BRADENTON — The FBI has declined at this time to investigate whether school district bond funds from 2009 were fraudulently dispersed, Byron Shinn of Shinn & Co. told the Manatee School Board on Tuesday.
Information on the matter was sent to the bureau after its White Collar Crimes Unit contacted the district about conducting an investigation, district attorney Mitch Teitelbaum advised.
"As you recall, we were requested to supplement the earlier work performed by an independent auditor and trace disbursements of bond proceeds to the accounting records and to the contract request for the approved projects that were identified in the 2009 COPS [Certificates of Participation] document," Shinn explained to the board.
The independent auditor, Tampa's Oscher Consulting, gave the district a draft report in May and the same report to the school board in June. Shinn said that the Oscher report "concluded that the bond proceeds were used and expended for various district projects with open questions regarding documentation and certain expenditures." This included revelations that some of the bond money was used for improvements at Myakka City Elementary school, which was not listed as a project the bond funds would cover.
Shinn described two meetings with bureau agents. He said they focused on the bidding process and "whether any bond funds were disbursed in a fraudulent manner." Shinn said the FBI informed the firm that because some of the items shared with them would be of an ethical rather than criminal nature, they would not be in their scope of responsibilities.
At one point, board chair Bob Gause questioned why the situation was escalated to the federal level in the first place, though Shinn had already noted that "the FBI had already reached out to the district in connection with this review," before the board entitled Teitelbaum to have Oscher's draft report and supporting documents turned over to law enforcement for review, in what Shinn called "an abundance of caution."

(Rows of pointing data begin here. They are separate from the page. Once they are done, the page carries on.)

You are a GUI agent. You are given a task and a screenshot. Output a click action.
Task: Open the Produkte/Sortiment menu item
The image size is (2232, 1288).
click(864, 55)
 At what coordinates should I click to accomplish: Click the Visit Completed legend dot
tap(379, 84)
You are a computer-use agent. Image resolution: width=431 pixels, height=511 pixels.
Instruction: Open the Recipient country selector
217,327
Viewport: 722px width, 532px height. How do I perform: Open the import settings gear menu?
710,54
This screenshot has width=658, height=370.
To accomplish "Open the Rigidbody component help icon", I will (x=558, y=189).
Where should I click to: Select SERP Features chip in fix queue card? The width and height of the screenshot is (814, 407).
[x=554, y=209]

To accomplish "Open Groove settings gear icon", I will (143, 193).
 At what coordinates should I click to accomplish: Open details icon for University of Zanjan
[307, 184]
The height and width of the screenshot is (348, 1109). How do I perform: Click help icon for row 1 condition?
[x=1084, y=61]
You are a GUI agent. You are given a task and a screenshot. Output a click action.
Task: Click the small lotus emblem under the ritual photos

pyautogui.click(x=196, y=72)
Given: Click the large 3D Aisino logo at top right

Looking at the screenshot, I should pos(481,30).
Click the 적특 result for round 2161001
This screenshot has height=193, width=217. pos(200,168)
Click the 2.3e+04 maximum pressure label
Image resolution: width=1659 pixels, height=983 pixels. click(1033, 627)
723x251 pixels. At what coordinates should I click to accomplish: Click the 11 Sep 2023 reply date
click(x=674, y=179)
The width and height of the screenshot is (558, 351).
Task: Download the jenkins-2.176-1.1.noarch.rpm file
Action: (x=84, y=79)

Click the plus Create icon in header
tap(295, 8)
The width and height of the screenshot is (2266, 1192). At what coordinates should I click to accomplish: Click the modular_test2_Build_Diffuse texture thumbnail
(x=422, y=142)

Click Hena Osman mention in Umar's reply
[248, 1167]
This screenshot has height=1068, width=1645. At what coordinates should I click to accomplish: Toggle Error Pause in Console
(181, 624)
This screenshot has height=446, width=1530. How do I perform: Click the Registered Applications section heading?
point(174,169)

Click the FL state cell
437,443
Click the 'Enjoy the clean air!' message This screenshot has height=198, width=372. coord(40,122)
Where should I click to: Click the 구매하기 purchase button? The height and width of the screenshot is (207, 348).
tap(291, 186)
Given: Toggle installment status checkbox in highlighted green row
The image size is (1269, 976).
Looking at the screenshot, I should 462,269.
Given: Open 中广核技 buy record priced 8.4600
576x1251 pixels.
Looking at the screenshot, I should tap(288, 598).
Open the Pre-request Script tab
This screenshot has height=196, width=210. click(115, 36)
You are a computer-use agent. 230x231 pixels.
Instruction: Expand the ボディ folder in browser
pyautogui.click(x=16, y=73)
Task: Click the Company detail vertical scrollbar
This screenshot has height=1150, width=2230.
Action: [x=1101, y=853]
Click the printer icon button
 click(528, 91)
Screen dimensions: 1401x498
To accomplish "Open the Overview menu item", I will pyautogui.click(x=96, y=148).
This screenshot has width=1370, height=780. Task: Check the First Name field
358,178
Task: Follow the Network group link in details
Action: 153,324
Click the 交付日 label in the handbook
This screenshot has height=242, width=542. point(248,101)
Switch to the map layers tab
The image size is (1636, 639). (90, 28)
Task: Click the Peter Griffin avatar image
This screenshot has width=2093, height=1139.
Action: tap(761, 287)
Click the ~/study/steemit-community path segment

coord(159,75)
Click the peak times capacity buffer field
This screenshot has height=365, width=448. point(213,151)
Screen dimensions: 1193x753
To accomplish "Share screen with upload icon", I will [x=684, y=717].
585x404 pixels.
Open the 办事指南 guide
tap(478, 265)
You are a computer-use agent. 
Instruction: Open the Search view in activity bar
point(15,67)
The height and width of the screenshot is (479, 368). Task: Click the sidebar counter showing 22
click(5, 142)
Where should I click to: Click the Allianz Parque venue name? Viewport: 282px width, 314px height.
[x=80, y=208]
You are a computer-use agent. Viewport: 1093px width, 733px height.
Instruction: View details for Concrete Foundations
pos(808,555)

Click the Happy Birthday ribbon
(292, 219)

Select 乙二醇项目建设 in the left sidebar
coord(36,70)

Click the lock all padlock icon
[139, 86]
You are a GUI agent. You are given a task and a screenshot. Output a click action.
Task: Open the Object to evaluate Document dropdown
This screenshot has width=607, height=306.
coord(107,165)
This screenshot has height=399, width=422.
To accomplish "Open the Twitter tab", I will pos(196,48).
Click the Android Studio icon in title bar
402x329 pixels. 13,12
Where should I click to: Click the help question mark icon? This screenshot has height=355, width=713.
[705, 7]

"The school district was not the one who first contacted the FBI, but rather vice versa," Teitelbaum told TBT. "It was the FBI White Collar Crimes Unit that contacted the district regarding conducting an investigation."
No explanation was given during Shinn's presentation as to the specifics of the ethical questions raised in the bidding process, though a complete update, including expanded work that has been done since the Oscher report, will be presented to the Audit Committee by Shinn in March.